Policymakers could see benefits beyond greater monetary policy control from coordinated currency appreciation. Stronger currencies would increase the buying power of Asian consumers. This strengthening of domestic demand is essential for Asia to reduce its dependence on Western markets and thus its vulnerability to economic shocks from overseas.
“Asian countries must transform from a system that relies on Western imports to one that relies more on self-generated demand,” explains Frank Song, professor of economics at the University of Hong Kong. “That’s the key, but it’s a very challenging task.”
Asia is making some progress on this task. Asia’s current recovery, in fact, comes during an export contraction, which demonstrates that internal demand is clearly playing a stronger role in the economy. Relying on this measure to demonstrate domestic demand strength could be misleading, however. Government spending has driven much of this demand, and the withdrawal of stimulus measures could weaken domestic markets.
Neumann: “Ideally, you want to see Asian currencies appreciate to rebalance the global economy”
“The stimulus package cannot go on forever,” explains Song. “At some point there has to be some increase in private investment and consumption. Whether Asia can sustain growth depends on the restructuring of the economy in the longer run. The imbalance in the global economy must be addressed head on.”
Here, too, there are signs of progress. Loan guarantee programs for small and medium-size enterprises (SMEs) are keeping financing channels open for small, private companies, which tend to be more labor-intensive and domestically oriented than larger corporations, while increased labor demand is pushing up employment and wages. Governments are investing more in pensions, education and health services, freeing up precautionary savings and thus consumption capacity. As a result of these trends, Asia’s increase in consumption this year will offset the decrease in consumption in the US, according to HSBC estimates.

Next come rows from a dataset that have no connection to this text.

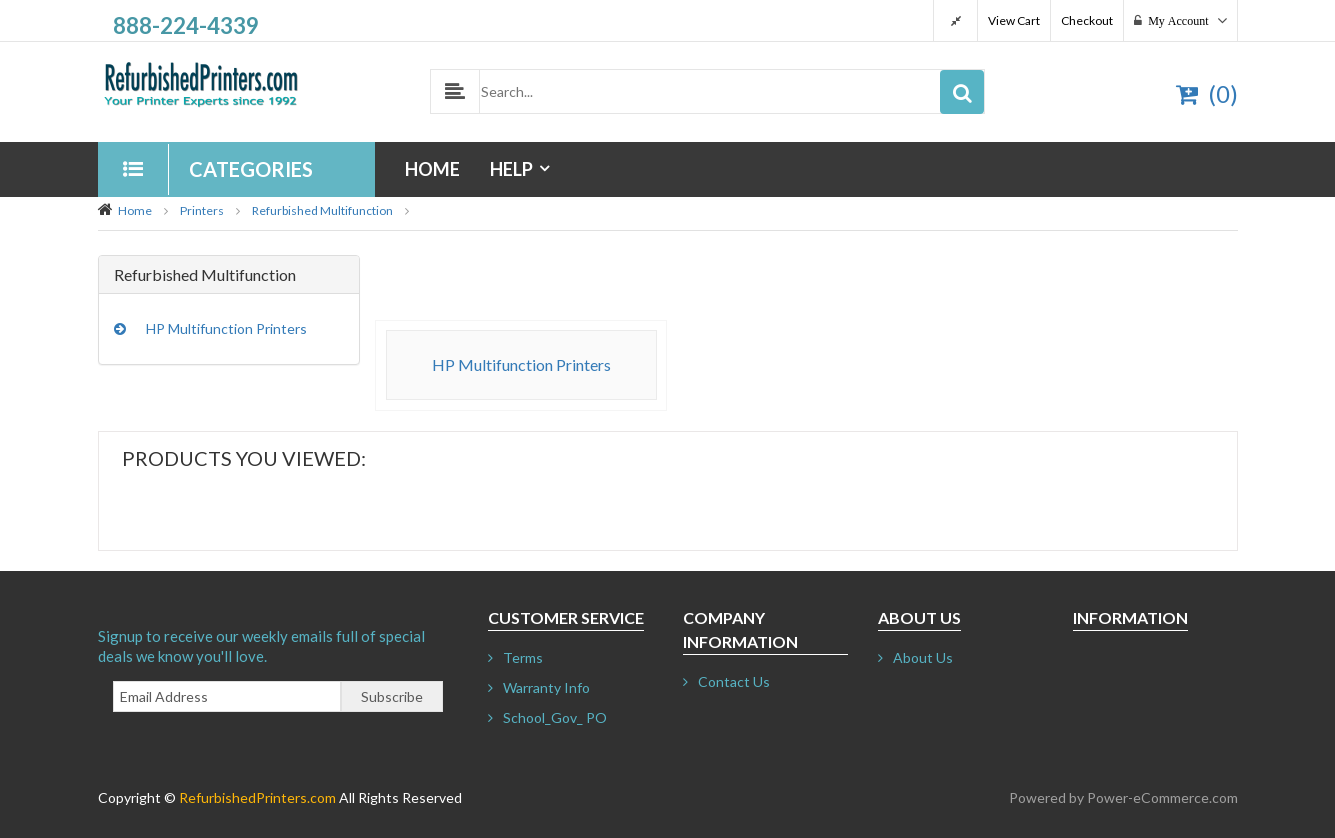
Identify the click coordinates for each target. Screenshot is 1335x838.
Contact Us (734, 681)
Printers (202, 210)
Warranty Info (546, 687)
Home (432, 169)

Consumers are not the only ones saving too much, however. The IMF, in its October regional report, points to another trend inhibiting Asia’s consumption: a rise in corporate savings. According to the IMF, “rising corporate savings, stagnant corporate investment and a lack of offsetting behavior by households have led to a widening of the region’s current-account surplus, directly contributing to the global imbalances of the past decade.”
The IMF points to two major causes of this savings surfeit. First, financing options are limited, meaning that corporations have to fully fund their own projects or, in the case of emergencies, their own survival. Second, corporate governance is weak, allowing management to hold on to cash rather than pay out dividends to shareholders. Consequently, the IMF says, Asia’s economies would benefit from improved financial mechanisms and greater corporate governance: “Greater financial development could increase access to capital for a greater number of firms and reduce firms’ need to retain earnings in order to self-finance profitable investment projects. Meanwhile, improvements in corporate governance could impose greater discipline on corporate managers and create incentives for them to retain earnings only insofar as their firms have profitable projects in which to invest.”

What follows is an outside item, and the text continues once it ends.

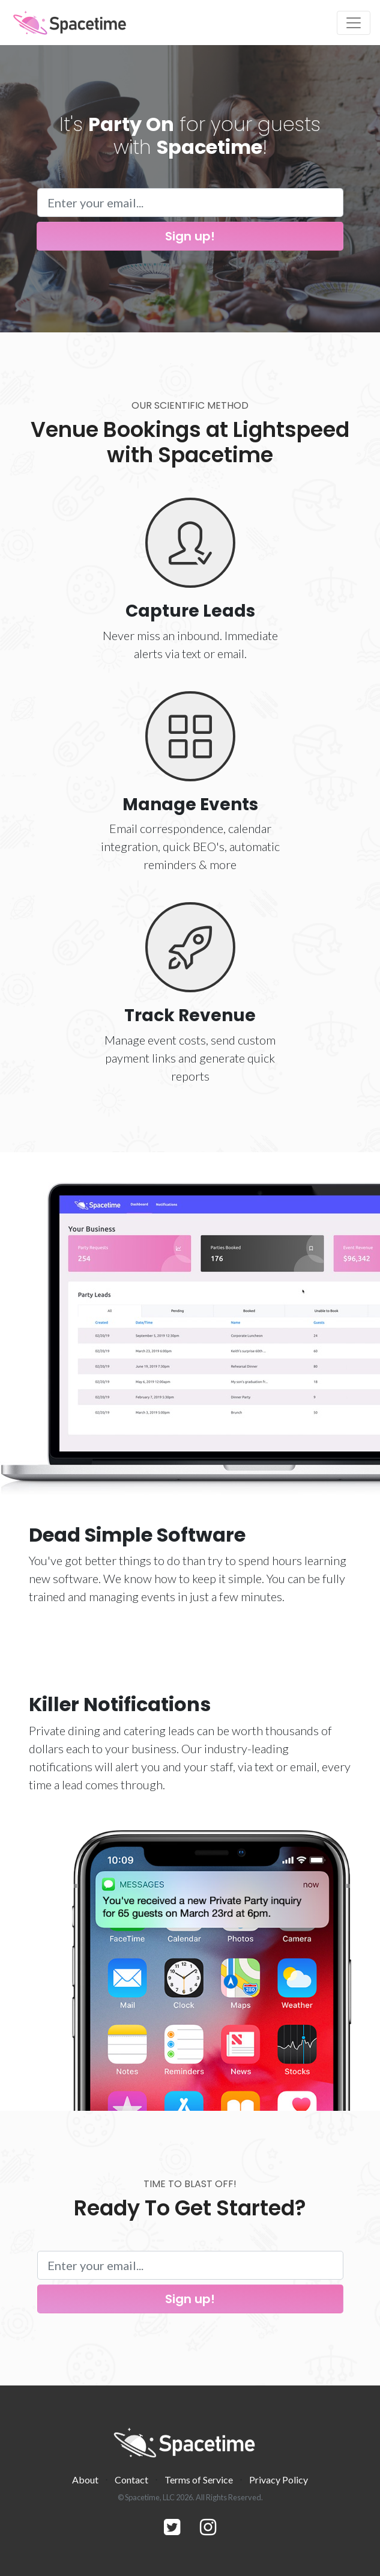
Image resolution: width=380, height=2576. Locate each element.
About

The reforms necessary to more efficiently channel Asia’s corporate and personal savings into productive investment and consumer spending will take time, but the global financial crisis has highlighted their importance. The crisis exposed the extent of Asia’s dependence on Western financial systems and consumer markets. Asia’s rapid recovery, on the other hand, has shown the region’s underlying economic strength. Asia must now build on that strength to reduce its dependence on the West and unleash its potential as an economic engine for the region and the world.